Format Conversion#

The CHAT class can convert CHAT data to other annotation formats.

CHAT to ELAN#

to_elan() converts CHAT data to an ELAN object. Each CHAT file produces one ELAN file.

Tier mapping:

  • Each CHAT participant (e.g., *CHI:, *MOT:) becomes an alignable (time-aligned, parent) tier in ELAN, with the tier ID set to the participant code (e.g., CHI, MOT).

  • Each CHAT dependent tier (e.g., %mor, %gra, %gpx) becomes a reference annotation (child) tier in ELAN, with the tier ID {tier}@{participant} (e.g., mor@CHI, gra@MOT).

  • If the CHAT file has an @Media header, an ELAN MEDIA_DESCRIPTOR element is included.

Example:

import rustling

chat = rustling.read_chat("path/to/your/data.cha")

# Convert to an ELAN object
elan = chat.to_elan()

# Write .eaf files to a directory
chat.to_elan_files("output_dir/")

# With custom filenames
chat.to_elan_files("output_dir/", filenames=["alice.eaf", "bob.eaf"])

To get EAF XML strings in memory (e.g., for inspection or further processing), use to_elan_strs():

eaf_strings = chat.to_elan_strs()

The resulting ELAN object (or .eaf files) can be opened in ELAN or further processed with rustling.elan.ELAN.

CHAT to SRT#

to_srt() converts CHAT data to an SRT object. Each CHAT file produces one SRT file.

Mapping:

  • Each CHAT utterance with time marks becomes one subtitle block.

  • Utterances without time marks are skipped (SRT requires time ranges).

  • When multiple participants are present, the subtitle text is prefixed with the participant code (e.g., "CHI: more cookie ."). For a single participant, no prefix is added.

Participant selection:

By default, all participants are included. To select specific participants, pass the participants keyword argument:

import rustling

chat = rustling.read_chat("path/to/your/data.cha")

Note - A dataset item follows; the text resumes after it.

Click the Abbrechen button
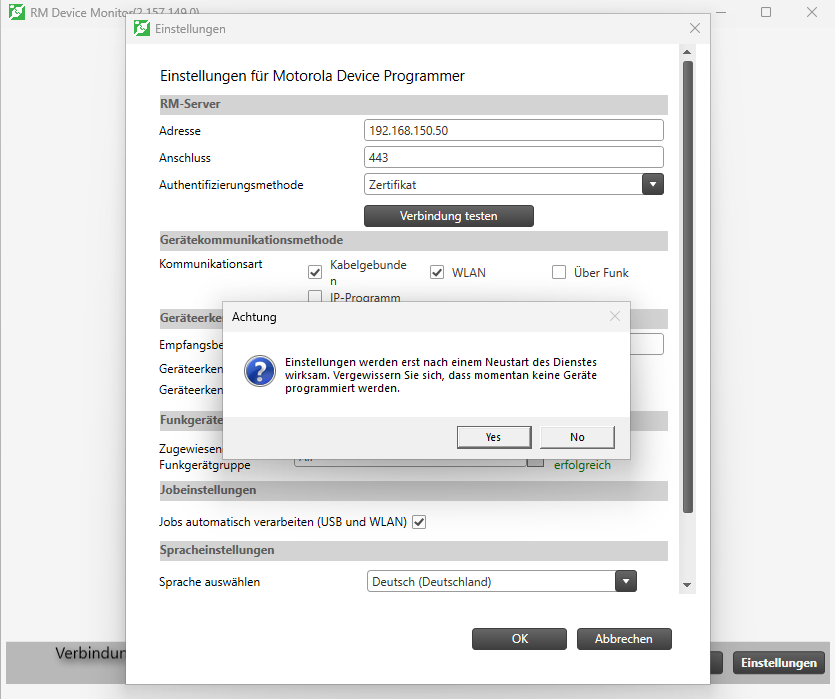 tap(624, 639)
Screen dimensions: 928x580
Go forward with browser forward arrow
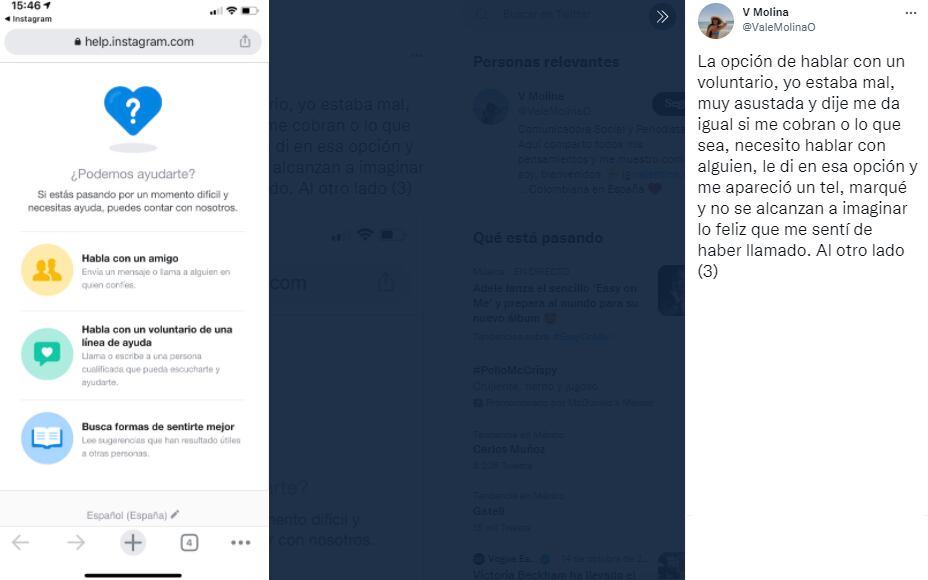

# Convert to an SRT object
srt = chat.to_srt()

# Only include specific participants
srt = chat.to_srt(participants=["CHI"])

# Write .srt files to a directory
chat.to_srt_files("output_dir/")

# With custom filenames
chat.to_srt_files("output_dir/", filenames=["child.srt"])

To get SRT strings in memory (e.g., for inspection or further processing), use to_srt_strs():

srt_strings = chat.to_srt_strs()

The resulting SRT object (or .srt files) can be opened in any media player or subtitle editor.

CHAT to TextGrid#

to_textgrid() converts CHAT data to a TextGrid object. Each CHAT file produces one TextGrid file.

Mapping:

  • Each CHAT participant becomes an IntervalTier (tier name = participant code).

  • Utterances without time marks are skipped.

  • Times are converted from milliseconds to seconds.

Participant selection:

By default, all participants are included. To select specific participants, pass the participants keyword argument:

import rustling

chat = rustling.read_chat("path/to/your/data.cha")

# Convert to a TextGrid object
textgrid = chat.to_textgrid()

# Only include specific participants
textgrid = chat.to_textgrid(participants=["CHI"])

# Write .TextGrid files to a directory
chat.to_textgrid_files("output_dir/")

# With custom filenames
chat.to_textgrid_files("output_dir/", filenames=["child.TextGrid"])

To get TextGrid strings in memory, use to_textgrid_strs():

textgrid_strings = chat.to_textgrid_strs()

The resulting TextGrid object (or .TextGrid files) can be opened in Praat.

CHAT to CoNLL-U#

to_conllu() converts CHAT data to a CoNLLU object. Each CHAT file produces one CoNLL-U file, with each utterance becoming one sentence.

Mapping:

  • Each CHAT utterance becomes one CoNLL-U sentence.

  • Token.word maps to FORM.

  • Token.pos (from %mor) maps to UPOS.

  • Token.mor (from %mor) maps to LEMMA.

  • Token.gra (from %gra) maps to HEAD and DEPREL.

  • Fields without a direct mapping (XPOS, FEATS, DEPS, MISC) are set to _.

Example:

import rustling

chat = rustling.read_chat("path/to/your/data.cha")

# Convert to a CoNLL-U object
conllu = chat.to_conllu()

# Write .conllu files to a directory
chat.to_conllu_files("output_dir/")

# With custom filenames
chat.to_conllu_files("output_dir/", filenames=["output.conllu"])

To get CoNLL-U strings in memory, use to_conllu_strs():

conllu_strings = chat.to_conllu_strs()

The resulting CoNLLU object (or .conllu files) can be used with Universal Dependencies tools.